OUR COMMUNITY: Eddie Gardner wild salmon warrior

He's been busy organizing peaceful rallies outside chain stores selling open-net farmed salmon.

'My number one passion is protecting the wild salmon

Eddie Gardner is the ‘wild salmon’ guy of Chilliwack.

He’s been busy organizing rallies outside chain stores selling open-net farmed salmon, part of a national movement he started called the Open-Net Salmon Boycott.

If you’ve shopped at a big-box store over the lunch hour in Chilliwack you may have seen him in the past couple of years.

Gardner would be the one wearing a woven cedar hat and salmon t-shirt, passionately urging shoppers to purchase wild salmon over farmed open-net options.

He often makes little speech in the store parking lot. Or you might spot him drumming and singing, alongside other salmon warriors, to honour the cause from outside a big box store.

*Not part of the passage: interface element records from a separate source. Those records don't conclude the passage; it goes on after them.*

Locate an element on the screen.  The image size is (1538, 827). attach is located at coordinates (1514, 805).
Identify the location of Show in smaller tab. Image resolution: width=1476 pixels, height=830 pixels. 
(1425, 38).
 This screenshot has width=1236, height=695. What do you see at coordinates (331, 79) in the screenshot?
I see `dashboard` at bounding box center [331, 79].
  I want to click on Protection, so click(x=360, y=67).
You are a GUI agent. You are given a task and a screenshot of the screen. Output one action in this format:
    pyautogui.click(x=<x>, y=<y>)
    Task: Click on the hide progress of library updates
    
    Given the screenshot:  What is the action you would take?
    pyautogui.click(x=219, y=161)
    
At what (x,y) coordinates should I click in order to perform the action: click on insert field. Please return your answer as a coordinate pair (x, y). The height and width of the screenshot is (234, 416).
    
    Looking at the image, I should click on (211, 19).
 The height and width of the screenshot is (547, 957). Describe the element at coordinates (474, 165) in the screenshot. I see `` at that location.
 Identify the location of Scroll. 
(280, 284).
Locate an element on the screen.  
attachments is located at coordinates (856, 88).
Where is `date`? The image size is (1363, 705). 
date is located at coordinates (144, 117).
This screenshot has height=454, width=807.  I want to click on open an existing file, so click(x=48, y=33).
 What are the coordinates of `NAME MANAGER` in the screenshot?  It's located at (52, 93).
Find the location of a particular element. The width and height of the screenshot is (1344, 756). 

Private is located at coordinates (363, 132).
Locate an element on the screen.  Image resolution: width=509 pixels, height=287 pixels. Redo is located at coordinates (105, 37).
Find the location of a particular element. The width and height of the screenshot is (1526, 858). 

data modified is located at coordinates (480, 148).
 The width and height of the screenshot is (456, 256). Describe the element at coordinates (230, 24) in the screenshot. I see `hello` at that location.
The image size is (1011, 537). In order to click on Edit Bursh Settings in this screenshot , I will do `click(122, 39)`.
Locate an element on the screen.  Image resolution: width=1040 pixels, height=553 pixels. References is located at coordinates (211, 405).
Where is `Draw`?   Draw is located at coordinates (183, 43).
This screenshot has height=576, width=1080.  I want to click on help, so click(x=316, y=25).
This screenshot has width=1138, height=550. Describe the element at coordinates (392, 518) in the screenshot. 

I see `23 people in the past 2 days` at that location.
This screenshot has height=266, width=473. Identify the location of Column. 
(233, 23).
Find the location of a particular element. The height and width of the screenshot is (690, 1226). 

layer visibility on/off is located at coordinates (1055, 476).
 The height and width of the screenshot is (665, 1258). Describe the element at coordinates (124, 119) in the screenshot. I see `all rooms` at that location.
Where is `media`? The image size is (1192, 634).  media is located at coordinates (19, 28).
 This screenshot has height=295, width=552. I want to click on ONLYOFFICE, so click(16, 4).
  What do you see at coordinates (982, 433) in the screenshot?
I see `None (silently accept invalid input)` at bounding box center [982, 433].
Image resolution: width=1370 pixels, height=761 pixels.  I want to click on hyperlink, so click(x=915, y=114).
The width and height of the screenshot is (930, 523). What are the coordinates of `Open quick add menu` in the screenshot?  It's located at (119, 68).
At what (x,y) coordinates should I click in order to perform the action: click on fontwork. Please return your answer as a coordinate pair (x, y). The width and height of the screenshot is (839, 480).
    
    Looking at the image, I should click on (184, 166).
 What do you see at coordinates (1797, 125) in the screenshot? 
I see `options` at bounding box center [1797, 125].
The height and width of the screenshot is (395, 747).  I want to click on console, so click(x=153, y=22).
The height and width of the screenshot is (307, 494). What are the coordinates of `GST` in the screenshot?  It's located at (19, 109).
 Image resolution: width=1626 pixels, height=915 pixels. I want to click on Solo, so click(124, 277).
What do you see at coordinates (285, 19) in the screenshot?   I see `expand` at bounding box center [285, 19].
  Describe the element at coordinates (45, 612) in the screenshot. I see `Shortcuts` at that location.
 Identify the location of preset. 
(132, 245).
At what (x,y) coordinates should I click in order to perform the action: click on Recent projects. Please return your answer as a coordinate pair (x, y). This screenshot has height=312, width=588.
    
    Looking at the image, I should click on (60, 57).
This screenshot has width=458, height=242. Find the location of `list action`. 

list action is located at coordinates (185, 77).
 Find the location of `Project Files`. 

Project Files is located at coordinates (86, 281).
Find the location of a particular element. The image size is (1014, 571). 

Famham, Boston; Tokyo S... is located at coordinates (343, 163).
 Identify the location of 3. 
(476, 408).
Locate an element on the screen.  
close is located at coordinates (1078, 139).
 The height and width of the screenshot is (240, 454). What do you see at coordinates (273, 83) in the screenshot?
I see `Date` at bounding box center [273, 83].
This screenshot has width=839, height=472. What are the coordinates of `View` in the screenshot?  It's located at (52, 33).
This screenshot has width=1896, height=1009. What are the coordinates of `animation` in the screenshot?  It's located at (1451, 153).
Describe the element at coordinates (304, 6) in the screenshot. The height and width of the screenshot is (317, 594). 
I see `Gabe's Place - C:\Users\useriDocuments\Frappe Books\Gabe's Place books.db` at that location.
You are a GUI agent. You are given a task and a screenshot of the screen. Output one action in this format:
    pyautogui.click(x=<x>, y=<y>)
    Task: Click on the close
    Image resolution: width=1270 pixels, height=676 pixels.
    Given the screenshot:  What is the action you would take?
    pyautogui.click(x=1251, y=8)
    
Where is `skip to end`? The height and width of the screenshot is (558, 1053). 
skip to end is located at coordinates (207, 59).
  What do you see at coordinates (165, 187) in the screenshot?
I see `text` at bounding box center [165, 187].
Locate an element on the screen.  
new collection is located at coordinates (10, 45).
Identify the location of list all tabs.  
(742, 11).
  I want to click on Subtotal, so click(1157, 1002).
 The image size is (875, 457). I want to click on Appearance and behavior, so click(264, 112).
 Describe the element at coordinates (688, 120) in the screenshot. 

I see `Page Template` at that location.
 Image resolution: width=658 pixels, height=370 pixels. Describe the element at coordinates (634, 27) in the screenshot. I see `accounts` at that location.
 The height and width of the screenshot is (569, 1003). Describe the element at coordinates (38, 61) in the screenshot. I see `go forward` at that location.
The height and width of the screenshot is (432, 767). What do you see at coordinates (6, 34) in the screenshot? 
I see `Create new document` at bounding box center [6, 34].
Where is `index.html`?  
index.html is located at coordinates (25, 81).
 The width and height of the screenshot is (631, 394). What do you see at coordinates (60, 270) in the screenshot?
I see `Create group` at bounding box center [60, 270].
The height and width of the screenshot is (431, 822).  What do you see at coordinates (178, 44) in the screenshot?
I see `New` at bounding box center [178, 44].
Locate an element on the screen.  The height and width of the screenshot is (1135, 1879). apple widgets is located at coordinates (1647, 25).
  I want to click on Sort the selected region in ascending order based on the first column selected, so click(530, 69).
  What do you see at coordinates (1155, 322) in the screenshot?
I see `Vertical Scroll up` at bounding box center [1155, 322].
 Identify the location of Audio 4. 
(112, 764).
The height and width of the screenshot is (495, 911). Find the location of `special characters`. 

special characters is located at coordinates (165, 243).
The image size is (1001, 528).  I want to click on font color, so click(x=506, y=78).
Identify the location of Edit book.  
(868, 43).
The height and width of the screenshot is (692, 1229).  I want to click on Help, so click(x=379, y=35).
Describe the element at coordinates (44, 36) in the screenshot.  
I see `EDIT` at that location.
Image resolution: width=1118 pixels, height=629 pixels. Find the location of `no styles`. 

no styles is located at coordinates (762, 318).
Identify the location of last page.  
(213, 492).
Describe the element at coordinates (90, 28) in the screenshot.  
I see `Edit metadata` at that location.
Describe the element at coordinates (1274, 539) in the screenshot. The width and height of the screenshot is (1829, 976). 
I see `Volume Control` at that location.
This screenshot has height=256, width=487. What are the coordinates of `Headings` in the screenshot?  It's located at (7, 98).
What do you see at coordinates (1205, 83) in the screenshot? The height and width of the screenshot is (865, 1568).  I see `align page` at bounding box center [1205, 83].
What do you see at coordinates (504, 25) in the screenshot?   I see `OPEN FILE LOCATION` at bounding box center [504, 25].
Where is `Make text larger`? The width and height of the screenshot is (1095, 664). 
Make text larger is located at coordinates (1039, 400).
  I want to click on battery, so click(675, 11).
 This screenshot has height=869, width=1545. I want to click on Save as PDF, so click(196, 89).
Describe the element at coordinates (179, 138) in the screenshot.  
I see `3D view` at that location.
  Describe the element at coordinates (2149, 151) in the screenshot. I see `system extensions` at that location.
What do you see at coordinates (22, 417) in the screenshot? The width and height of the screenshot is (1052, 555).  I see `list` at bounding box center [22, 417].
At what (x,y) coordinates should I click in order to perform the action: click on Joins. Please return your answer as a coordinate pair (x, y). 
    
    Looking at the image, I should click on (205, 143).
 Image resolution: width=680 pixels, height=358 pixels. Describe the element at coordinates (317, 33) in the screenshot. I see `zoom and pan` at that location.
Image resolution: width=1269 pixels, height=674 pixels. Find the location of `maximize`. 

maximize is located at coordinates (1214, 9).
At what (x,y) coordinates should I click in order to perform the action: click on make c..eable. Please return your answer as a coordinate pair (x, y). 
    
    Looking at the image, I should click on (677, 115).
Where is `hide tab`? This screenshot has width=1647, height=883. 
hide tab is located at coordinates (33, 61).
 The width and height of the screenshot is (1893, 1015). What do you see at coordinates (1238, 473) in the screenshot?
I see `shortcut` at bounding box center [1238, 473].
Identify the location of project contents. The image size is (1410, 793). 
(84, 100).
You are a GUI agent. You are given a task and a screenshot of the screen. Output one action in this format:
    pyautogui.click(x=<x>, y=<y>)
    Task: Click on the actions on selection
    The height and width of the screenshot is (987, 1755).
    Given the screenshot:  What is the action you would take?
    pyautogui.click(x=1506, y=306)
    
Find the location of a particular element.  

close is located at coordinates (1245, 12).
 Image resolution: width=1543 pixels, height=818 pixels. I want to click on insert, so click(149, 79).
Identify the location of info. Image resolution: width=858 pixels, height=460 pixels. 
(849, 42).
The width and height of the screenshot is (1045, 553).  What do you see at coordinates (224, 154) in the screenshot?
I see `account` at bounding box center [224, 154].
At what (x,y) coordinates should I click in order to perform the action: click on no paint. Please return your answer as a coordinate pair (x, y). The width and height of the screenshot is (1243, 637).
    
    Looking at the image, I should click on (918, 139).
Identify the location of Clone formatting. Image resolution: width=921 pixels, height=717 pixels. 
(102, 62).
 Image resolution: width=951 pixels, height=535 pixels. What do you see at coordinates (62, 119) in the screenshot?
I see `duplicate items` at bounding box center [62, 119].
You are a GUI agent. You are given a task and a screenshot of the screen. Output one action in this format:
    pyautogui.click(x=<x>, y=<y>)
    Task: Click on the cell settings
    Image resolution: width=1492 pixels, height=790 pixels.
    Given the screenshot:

“My number one passion is protecting the wild salmon,” he says.

He’s become convinced, in part by the work of B.C. biologist Alexandra Morton, that open-net industrial fish farms need to be removed from the migratory routes of salmon in the Pacific ocean. A lot of it has to do with the impacts of feedlot waste, parasites like lice and salmon diseases, he says, pointing to research showing that farmed salmon from feedlots tends to have more toxins than wild fish.

“This is a people’s movement. I started it from Chilliwack but it is growing, and I hope one day there will be chapters across North America,” he says.

Gardener’s car as well as his hand drum, and a new line of t-shirts, all have the iconic salmon painted on them.

It’s not an accident. And it’s not an artistic statement.

Saving the wild salmon has become his singular focus. He’s fought for a range of causes in the past like recognizing the impacts of Indian Residential schools, and trying to revive the dying Halq’emeylem language. But this is different.

“The salmon are the very lifeblood of B.C.,” he explains.

That’s what he concentrates on when he’s not helping to put on a medicine wheel workshop or a monthly sweat lodge.

Protecting the salmon for him is a deeply spiritual quest. A sacred one even.

He got involved with other like-minded individuals, like those at Salmon Are Sacred, to raise awareness of the concern for wild salmon, especially after the Fraser River sockeye run suffered a steep decline in 2009 — a crash that spawned the federal Cohen Commission. Even though the next year 2010 saw record numbers returning, he still felt the need to take action.

He has come to the conclusion that so many foreign-owned, open-net fish farms in the Pacific ocean is like “playing Russian roulette” with the wild salmon resource, which is precious and irreplaceable, he says.

“No other part of the world has this amazing resource,” he says.

Born in Hope, B.C. Gardner’s family moved to Sept Isles, Quebec, where he was raised, after they moved there to support his dad’s career. After obtaining a BA from University of PEI in 1972, he went to work for various agencies across Canada, delivering programs and services from a distinctly aboriginal world view, toiling for provincial, federal, as well as the private sector and First Nations governments. He returned to Sto:lo territory in 1994, worked on reviving his traditional language, and has been here ever since.

These days Gardner lives off-reserve in his Chilliwack condo with his wife Fran, and is an elder and member of the Skwah First Nation. At 68 he’s semi retired, but still working as an Elder-in-Residence at both the University of the Fraser Valley and Nicola Valley Institute of Technology, sharing his knowledge of Stó:lo culture and traditions.

The value of wild fish is being overlooked, and that is the central problem, he figures.

People don’t always realize salmon is a “keystone” species that feeds so many other species and creatures down the line, like the whales, sea lions, wolves, bears, eagles and more.

“Losing it would be a terrible blow to First Nations people, who have a spiritual and cultural relationship to the salmon.”

The traditional name he was given is T’it’elem Spath, which means Singing Bear, and he’s been singing this song for years now.

“It’s an amazing gift to the world so you’d think the federal government would do everything in its power to protect it.

“On the contrary they have abdicated their responsibility entirely, at great peril to the fish.”

He says he strongly believes in the “people’s movement” as advocated by the late George Manuel of UBCIC and Chief Wayne Christian, and he still promotes this basic concept in his work.

The federal government, in failing to implement the recommendations in the wake of the Cohen Commission, such as removing fish farms from the paths of migrating salmon, have failed to protect salmon.

“The thing is if the government doesn’t do anything about this, we the people, have to rise up and do their jobs for them.”